The Prince of Wales and The Duchess of Cornwall are to visit the Republic of Ireland next month.
Prince Charles and Camilla will also go to Northern Ireland as part of a four-day visit from 19 to 23 May.
In 1995, Charles first visited the Republic of Ireland in the first official visit by a Royal Family member since Irish independence.
The visit deemed a success and understood to be a step on the way towards the eventual 2011 visit by The Queen.
Charles also visited the Republic of Ireland in 2002, but this will be his first official joint visit with the Duchess of Cornwall.
Clarence House announced the trip was being held at the request of the British government.
“Planning is still in progress, and more details will be released in due course,” Clarence House said in a statement.
The visit is being welcomed by Charlie Flanagan, Irish Minister for Foreign Affairs and Trade. “Following the reciprocal state visits of recent years, this visit to Ireland will represent a further expression of the warm and friendly relations which now exist between us,” Mr Flanagan stated.
“We look forward to their arrival next month, and to a visit programme which reflects the quality of these relations,” he concluded.
Reports in Dublin hint The Prince and Duchess may visit County Sligo. They may also visit Lissadell House and Drumcliffe Church, where the poet WB Yeats is buried.
The area is important to The Prince of Wales. On 27 August 1979, tragedy struck when the Prince’s great-uncle, Lord Mountbatten, one of his twin grandson’s, Nicholas, and a local boat boy, Paul Maxwell were murdered. An IRA bomb ripped apart the boat they were on in Mullaghmore in County Sligo in the Irish Republic.
Another passenger on the boat, the Dowager Lady Brabourne, died the day after the attack from injuries sustained in the blast.
Charles has spoken fondly of the impact that his great-uncle has had on his life.

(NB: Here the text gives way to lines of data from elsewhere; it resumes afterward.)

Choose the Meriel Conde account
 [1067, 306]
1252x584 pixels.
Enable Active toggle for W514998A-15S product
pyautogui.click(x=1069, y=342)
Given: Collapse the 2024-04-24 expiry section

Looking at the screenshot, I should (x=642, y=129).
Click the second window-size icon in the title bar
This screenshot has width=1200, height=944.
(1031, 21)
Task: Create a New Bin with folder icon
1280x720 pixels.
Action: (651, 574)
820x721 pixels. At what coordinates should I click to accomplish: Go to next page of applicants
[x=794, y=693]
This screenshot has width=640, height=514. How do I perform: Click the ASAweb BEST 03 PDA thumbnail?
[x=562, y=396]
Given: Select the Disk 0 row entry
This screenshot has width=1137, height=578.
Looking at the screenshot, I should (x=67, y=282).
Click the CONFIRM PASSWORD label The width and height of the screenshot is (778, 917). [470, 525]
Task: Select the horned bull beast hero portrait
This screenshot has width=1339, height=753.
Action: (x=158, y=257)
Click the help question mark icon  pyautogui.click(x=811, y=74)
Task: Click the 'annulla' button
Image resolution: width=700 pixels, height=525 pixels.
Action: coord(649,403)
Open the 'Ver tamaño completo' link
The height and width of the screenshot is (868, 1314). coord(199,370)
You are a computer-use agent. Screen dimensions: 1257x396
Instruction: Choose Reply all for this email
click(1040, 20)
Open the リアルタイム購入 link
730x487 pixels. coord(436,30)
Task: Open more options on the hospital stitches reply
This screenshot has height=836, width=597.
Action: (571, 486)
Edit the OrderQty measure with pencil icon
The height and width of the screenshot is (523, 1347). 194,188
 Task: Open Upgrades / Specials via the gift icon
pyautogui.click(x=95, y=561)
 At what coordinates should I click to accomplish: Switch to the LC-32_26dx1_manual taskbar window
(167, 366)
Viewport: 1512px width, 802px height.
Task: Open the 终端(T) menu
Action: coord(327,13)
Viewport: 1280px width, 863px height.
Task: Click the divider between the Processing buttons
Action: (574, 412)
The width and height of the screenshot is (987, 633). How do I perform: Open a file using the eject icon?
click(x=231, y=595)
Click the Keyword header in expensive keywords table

During his attendance at a ceremony at the Peace and Reconciliation Centre in Bogota, The Prince of Wales shared with those gathered the hurt and anguish he felt after losing his great-uncle, Lord Mountbatten:
“It is an immense tragedy that violence has cast such a long shadow across the whole of this remarkable country for the past five decades. Many of you here today will have experienced unimaginable suffering, and our hearts go out to you as you struggle to come to terms with all that has happened to you and your loved ones. I suspect that many of you will probably not know that my own much-loved great-uncle, Lord Mountbatten, and members of his family including one of my godsons were murdered in Northern Ireland just over 30 years ago. So I feel I do understand something of the bewildering and soul-destroying anguish that so many of you have had to endure,”
Charles and his wife most recently visited Northern Ireland together on official visits in April 2014 and in June 2013.
In April 2014 they welcomed Irish President Michael D Higgins to the UK during his state visit.